▶ **Problem**
What is needed is an exact copy of all the records.

#### Records to process ####

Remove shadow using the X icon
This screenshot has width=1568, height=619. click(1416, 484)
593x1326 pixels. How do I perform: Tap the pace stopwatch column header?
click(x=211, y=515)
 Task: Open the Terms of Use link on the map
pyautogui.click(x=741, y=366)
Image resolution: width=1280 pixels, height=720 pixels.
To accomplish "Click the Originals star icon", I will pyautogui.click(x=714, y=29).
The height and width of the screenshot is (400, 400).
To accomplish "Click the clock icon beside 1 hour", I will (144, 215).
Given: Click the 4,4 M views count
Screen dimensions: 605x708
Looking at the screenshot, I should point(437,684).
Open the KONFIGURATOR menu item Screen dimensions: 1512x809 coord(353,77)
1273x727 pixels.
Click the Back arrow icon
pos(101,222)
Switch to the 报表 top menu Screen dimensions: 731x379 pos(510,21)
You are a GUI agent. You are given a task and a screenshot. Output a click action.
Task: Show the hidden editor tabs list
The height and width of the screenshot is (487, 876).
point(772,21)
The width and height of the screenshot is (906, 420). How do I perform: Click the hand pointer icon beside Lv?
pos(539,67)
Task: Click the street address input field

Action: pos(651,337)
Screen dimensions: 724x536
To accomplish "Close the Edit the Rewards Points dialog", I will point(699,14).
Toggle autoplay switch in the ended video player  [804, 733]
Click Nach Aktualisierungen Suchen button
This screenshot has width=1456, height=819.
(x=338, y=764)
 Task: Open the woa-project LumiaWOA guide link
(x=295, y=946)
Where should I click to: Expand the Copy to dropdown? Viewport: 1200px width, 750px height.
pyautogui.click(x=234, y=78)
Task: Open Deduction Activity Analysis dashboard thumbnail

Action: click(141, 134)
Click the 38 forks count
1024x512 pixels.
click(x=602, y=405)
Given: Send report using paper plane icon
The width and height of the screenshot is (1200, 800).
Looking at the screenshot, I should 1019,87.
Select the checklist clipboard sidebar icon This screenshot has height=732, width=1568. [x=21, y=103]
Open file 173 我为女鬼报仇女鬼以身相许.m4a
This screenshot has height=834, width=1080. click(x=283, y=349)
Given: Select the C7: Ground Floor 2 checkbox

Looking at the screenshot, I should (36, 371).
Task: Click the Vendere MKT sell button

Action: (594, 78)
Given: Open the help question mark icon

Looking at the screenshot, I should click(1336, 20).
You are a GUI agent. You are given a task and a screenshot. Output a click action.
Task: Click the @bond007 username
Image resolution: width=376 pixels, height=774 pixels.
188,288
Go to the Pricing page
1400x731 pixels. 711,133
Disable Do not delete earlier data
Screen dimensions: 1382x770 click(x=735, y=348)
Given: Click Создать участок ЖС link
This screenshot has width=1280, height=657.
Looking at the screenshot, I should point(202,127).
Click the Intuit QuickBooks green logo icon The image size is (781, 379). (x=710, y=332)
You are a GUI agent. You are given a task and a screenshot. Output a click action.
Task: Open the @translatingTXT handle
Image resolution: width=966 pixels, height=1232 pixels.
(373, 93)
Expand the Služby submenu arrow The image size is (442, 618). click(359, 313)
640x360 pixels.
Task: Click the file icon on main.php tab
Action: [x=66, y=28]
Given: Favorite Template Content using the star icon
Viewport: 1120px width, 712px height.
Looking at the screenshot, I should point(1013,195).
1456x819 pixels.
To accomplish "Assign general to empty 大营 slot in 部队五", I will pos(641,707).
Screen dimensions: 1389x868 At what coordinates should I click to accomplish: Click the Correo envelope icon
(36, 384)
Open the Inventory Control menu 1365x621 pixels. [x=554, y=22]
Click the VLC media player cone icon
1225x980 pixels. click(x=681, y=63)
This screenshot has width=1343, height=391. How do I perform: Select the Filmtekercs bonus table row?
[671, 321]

####

▶ **Result of the task**
Remove shadow using the X icon
This screenshot has width=1568, height=619. click(1416, 484)
593x1326 pixels. How do I perform: Tap the pace stopwatch column header?
click(x=211, y=515)
 Task: Open the Terms of Use link on the map
pyautogui.click(x=741, y=366)
Image resolution: width=1280 pixels, height=720 pixels.
To accomplish "Click the Originals star icon", I will pyautogui.click(x=714, y=29).
The height and width of the screenshot is (400, 400).
To accomplish "Click the clock icon beside 1 hour", I will (144, 215).
Given: Click the 4,4 M views count
Screen dimensions: 605x708
Looking at the screenshot, I should point(437,684).
Open the KONFIGURATOR menu item Screen dimensions: 1512x809 coord(353,77)
1273x727 pixels.
Click the Back arrow icon
pos(101,222)
Switch to the 报表 top menu Screen dimensions: 731x379 pos(510,21)
You are a GUI agent. You are given a task and a screenshot. Output a click action.
Task: Show the hidden editor tabs list
The height and width of the screenshot is (487, 876).
point(772,21)
The width and height of the screenshot is (906, 420). How do I perform: Click the hand pointer icon beside Lv?
pos(539,67)
Task: Click the street address input field

Action: pos(651,337)
Screen dimensions: 724x536
To accomplish "Close the Edit the Rewards Points dialog", I will point(699,14).
Toggle autoplay switch in the ended video player  [804, 733]
Click Nach Aktualisierungen Suchen button
This screenshot has width=1456, height=819.
(x=338, y=764)
 Task: Open the woa-project LumiaWOA guide link
(x=295, y=946)
Where should I click to: Expand the Copy to dropdown? Viewport: 1200px width, 750px height.
pyautogui.click(x=234, y=78)
Task: Open Deduction Activity Analysis dashboard thumbnail

Action: click(141, 134)
Click the 38 forks count
1024x512 pixels.
click(x=602, y=405)
Given: Send report using paper plane icon
The width and height of the screenshot is (1200, 800).
Looking at the screenshot, I should 1019,87.
Select the checklist clipboard sidebar icon This screenshot has height=732, width=1568. [x=21, y=103]
Open file 173 我为女鬼报仇女鬼以身相许.m4a
This screenshot has height=834, width=1080. click(x=283, y=349)
Given: Select the C7: Ground Floor 2 checkbox

Looking at the screenshot, I should (36, 371).
Task: Click the Vendere MKT sell button

Action: (594, 78)
Given: Open the help question mark icon

Looking at the screenshot, I should click(1336, 20).
You are a GUI agent. You are given a task and a screenshot. Output a click action.
Task: Click the @bond007 username
Image resolution: width=376 pixels, height=774 pixels.
188,288
Go to the Pricing page
1400x731 pixels. 711,133
Disable Do not delete earlier data
Screen dimensions: 1382x770 click(x=735, y=348)
Given: Click Создать участок ЖС link
This screenshot has width=1280, height=657.
Looking at the screenshot, I should point(202,127).
Click the Intuit QuickBooks green logo icon The image size is (781, 379). (x=710, y=332)
You are a GUI agent. You are given a task and a screenshot. Output a click action.
Task: Open the @translatingTXT handle
Image resolution: width=966 pixels, height=1232 pixels.
(373, 93)
Expand the Služby submenu arrow The image size is (442, 618). click(359, 313)
640x360 pixels.
Task: Click the file icon on main.php tab
Action: [x=66, y=28]
Given: Favorite Template Content using the star icon
Viewport: 1120px width, 712px height.
Looking at the screenshot, I should point(1013,195).
1456x819 pixels.
To accomplish "Assign general to empty 大营 slot in 部队五", I will pos(641,707).
Screen dimensions: 1389x868 At what coordinates should I click to accomplish: Click the Correo envelope icon
(36, 384)
Open the Inventory Control menu 1365x621 pixels. [x=554, y=22]
Click the VLC media player cone icon
1225x980 pixels. click(x=681, y=63)
This screenshot has width=1343, height=391. How do I perform: Select the Filmtekercs bonus table row?
[671, 321]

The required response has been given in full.